Rahm: If I thought like Phil, I could not hit a shot
When it comes to Jon Rahm and Phil Mickelson, there are plenty of common bonds. Both starred at Arizona State, both are now repped by the same agency and Rahm's former college coach and agent, Tim Mickelson, now serves full-time as his brother's caddie.
Those commonalities mean the two men have played plenty of practice rounds together, but the roads quickly diverge when it comes to on-course behavior. Rahm is quick, fiery and decisive; Mickelson is one of the most analytical players on Tour. And as Rahm told reporters Wednesday at the CareerBuilder Challenge, those differences won't end anytime soon.
"I don't need much. 'OK, it's like 120 (yards), this shot, right," Rahm said. "And then you have Phil, it's like, 'Oh, this shot, the moisture, this going on, this is like one mile an hour wind sideways, it's going to affect it one yard. This green is soft, this trajectory. They're thinking, and I'm like, 'I'm lost.' I'm like, 'God if I do that thought process, I could not hit a golf shot.'"
The tactics may be more simplified, but Rahm can't argue with the results. While Mickelson is in the midst of a winless drought that is approaching five years, Rahm won three times around the world last year and will defend a PGA Tour title for the first time next week at Torrey Pines.
Both men are in the field this week in Palm Springs, where Mickelson will make his 2018 debut with what Rahm fully expects to be another dose of high-level analytics for the five-time major winner with his brother on the bag.
"It's funny, he gets to the green and then it's the same thing. He's very detail-oriented," Rahm said of Mickelson. "I'm there listening and I'm like, 'Man, I hope we're never paired together for anything because I can't think like this. I would not be able to play golf like that. But for me to listen to all that is really fun."
DJ changes tune on golf ball distance debate
World No. 1 Dustin Johnson is already one of the longest hitters in golf, so he's not looking for any changes to be made to golf ball technology - despite comments from him that hinted at just such a notion two months ago.
Johnson is in the Middle East this week for the Abu Dhabi HSBC Championship, and he told BBC Sport Wednesday that he wouldn't be in favor of making changes to the golf ball in order to remedy some of the eye-popping distances players are hitting the ball with ever-increasing frequency.
"It's not like we are dominating golf courses," Johnson said. "When was the last time you saw someone make the game too easy? I don't really understand what all the debate is about because it doesn't matter how far it goes; it is about getting it in the hole."
Johnson's rhetorical question might be answered simply by looking back at his performance at the Sentry Tournament of Champions earlier this month, an eight-shot romp that featured a tee shot on the 433-yard 12th hole that bounded down a slope to within inches of the hole.

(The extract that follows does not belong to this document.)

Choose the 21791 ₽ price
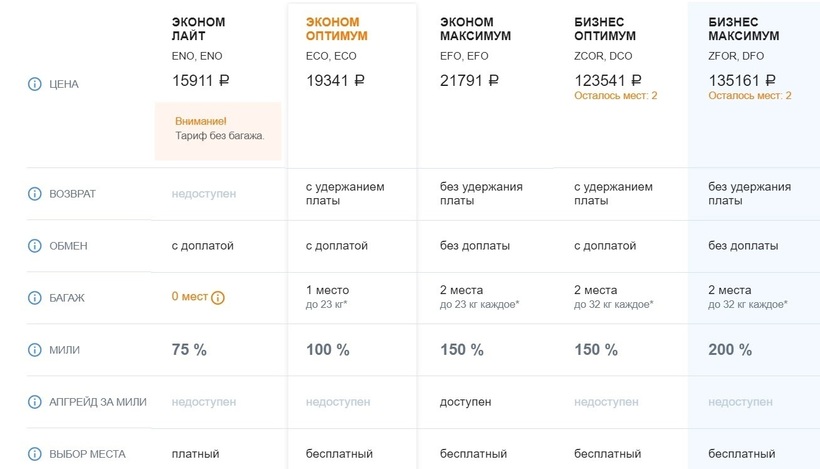Screen dimensions: 820x469 (469, 81)
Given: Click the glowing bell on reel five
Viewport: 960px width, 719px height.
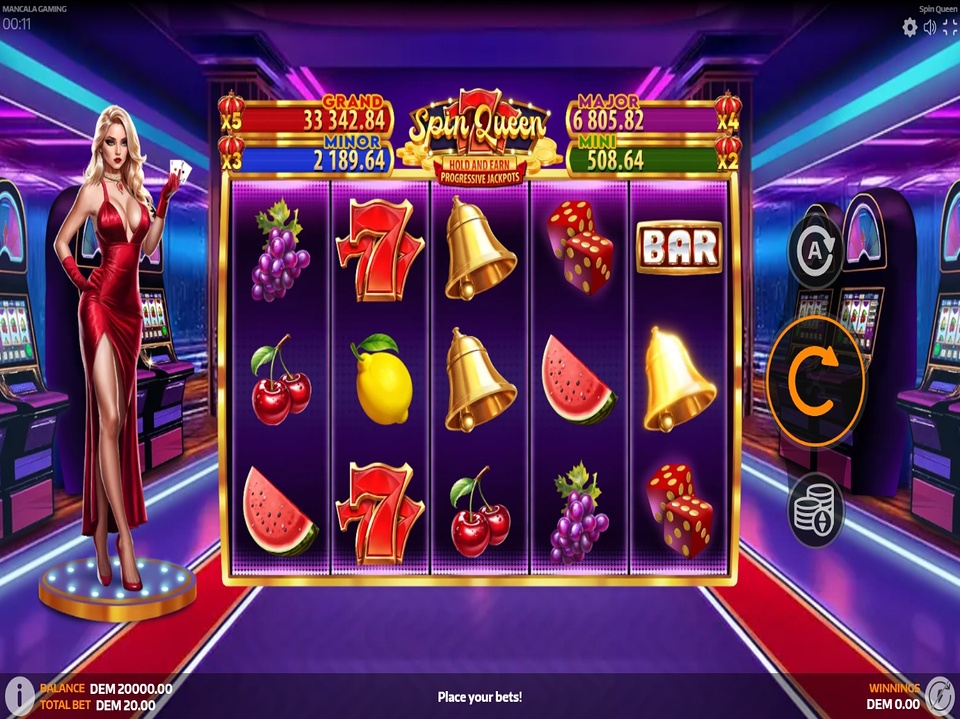Looking at the screenshot, I should click(x=677, y=380).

Johnson appeared much more willing to consider a reduced-distance ball option at the Hero World Challenge in November, when he sat next to tournament host Tiger Woods and supported Woods' notion that the ball should be addressed.
"I don't mind seeing every other professional sport, they play with one ball. All the pros play with the same ball," Johnson said. "In baseball, the guys that are bigger and stronger, they can hit a baseball a lot further than the smaller guys. ... I think there should be some kind of an advantage for guys who work on hitting it far and getting that speed that's needed, so having a ball, like the same ball that everyone plays, there's going to be, you're going to have more of an advantage."
Speaking Wednesday in Abu Dhabi, Johnson stood by the notion that regardless of whether the rules change or stay the same, he plans to have a leg up on the competition.
"If the ball is limited then it is going to limit everyone," he said. "I'm still going to hit it that much further than I guess the average Tour player."